Limitations of the present study are the cross-sectional design and the sample size. Although the GISELA study is not based on a nationally representative sample, independently living elderly people represent the majority of older individuals in industrialised countries (4). In general, dietary assessment tools have several limitations including the presence of under-/over-reporting and intra-/inter-subject variability of food intake (40). Another problem is the insufficient information on the real vitamin D content of foods. Nutrient databases are frequently not up-to-date, not standardised, and fortified and convenience foods are under-represented (41). In addition, vitamin D intake levels by supplements were not assessed; however, the number of supplement users was small.
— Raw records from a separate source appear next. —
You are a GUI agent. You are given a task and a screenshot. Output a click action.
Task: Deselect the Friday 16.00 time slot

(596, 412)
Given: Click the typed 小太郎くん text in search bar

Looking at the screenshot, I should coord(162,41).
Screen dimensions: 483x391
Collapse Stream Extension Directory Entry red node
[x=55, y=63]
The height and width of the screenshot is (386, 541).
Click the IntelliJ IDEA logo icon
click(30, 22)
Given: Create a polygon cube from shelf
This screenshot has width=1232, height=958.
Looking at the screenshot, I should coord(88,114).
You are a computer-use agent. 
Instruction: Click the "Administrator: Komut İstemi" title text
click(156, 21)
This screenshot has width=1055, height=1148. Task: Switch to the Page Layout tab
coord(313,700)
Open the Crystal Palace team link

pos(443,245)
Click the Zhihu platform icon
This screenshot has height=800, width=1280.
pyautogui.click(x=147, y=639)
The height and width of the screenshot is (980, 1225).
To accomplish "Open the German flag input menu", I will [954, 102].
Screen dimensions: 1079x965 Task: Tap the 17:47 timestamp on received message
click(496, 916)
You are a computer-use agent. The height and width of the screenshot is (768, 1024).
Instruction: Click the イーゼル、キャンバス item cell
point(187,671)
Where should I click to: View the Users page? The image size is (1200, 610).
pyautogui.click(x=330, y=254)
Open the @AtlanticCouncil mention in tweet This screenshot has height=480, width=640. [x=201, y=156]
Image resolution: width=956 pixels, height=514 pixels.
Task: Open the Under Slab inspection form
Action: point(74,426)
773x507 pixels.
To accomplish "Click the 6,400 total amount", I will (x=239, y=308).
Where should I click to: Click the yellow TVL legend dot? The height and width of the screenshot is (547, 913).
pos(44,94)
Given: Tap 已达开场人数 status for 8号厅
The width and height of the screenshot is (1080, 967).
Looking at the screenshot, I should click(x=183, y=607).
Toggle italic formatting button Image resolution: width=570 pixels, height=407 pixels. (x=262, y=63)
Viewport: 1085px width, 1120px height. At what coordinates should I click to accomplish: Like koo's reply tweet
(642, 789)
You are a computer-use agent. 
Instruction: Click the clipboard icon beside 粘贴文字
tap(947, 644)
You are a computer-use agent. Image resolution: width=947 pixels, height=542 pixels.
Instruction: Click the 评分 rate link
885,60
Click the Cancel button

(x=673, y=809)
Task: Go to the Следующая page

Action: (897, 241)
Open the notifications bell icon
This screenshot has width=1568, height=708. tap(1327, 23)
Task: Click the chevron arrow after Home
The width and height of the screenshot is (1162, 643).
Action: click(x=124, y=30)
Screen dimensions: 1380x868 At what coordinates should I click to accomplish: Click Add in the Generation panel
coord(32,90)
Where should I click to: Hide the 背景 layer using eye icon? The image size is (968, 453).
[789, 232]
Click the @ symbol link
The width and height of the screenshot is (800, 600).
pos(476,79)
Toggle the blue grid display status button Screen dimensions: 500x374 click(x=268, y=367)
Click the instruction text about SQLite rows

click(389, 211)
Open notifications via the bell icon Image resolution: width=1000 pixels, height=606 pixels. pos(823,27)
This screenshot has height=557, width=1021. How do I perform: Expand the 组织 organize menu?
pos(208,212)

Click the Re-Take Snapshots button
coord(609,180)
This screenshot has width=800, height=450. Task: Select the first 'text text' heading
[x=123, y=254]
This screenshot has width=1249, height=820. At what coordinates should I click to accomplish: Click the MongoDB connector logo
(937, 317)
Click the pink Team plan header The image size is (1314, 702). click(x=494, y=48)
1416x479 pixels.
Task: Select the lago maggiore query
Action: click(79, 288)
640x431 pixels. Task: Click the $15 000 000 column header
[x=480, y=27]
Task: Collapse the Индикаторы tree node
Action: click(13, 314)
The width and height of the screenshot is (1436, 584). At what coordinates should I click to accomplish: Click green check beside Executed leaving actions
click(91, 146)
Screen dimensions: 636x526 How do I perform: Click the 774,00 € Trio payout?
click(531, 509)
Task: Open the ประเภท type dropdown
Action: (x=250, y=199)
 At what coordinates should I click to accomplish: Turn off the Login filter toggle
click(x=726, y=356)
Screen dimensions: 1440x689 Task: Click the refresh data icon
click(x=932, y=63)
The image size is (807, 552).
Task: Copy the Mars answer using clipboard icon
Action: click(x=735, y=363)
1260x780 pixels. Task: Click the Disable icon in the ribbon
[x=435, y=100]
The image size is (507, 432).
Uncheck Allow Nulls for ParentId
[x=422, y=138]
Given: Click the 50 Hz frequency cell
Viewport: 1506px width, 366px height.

Concerning the association between net income and vitamin D intake, some subjects gave no statement on their net income, which may have biased the association.
Conclusion
Elderly people living in private households do not reach the current recommended vitamin D intake level. Frequency of fish consumption and intake of fat are positive determinants of vitamin D intake, while % TBF and household net income are inversely associated with vitamin D intake. Fish is the major contributor to dietary vitamin D intake. There are no substantial differences in vitamin D food sources depending on sex, age, vitamin D status, and BMI. Income-dependent differences in habitual dietary vitamin D intake are not reflected by serum 25(OH)D3 concentrations in the independently living elderly during summertime. Dietary advice and food enrichment strategies should consider food preferences of target groups. If sun exposure and dietary vitamin D intake cannot provide sufficient vitamin D concentrations, supplements may be advisable.
Conflict of interest and funding
The authors have no conflicts of interest to declare. This investigation received no specific grant from any funding agency in the public, commercial, or not-for-profit sectors.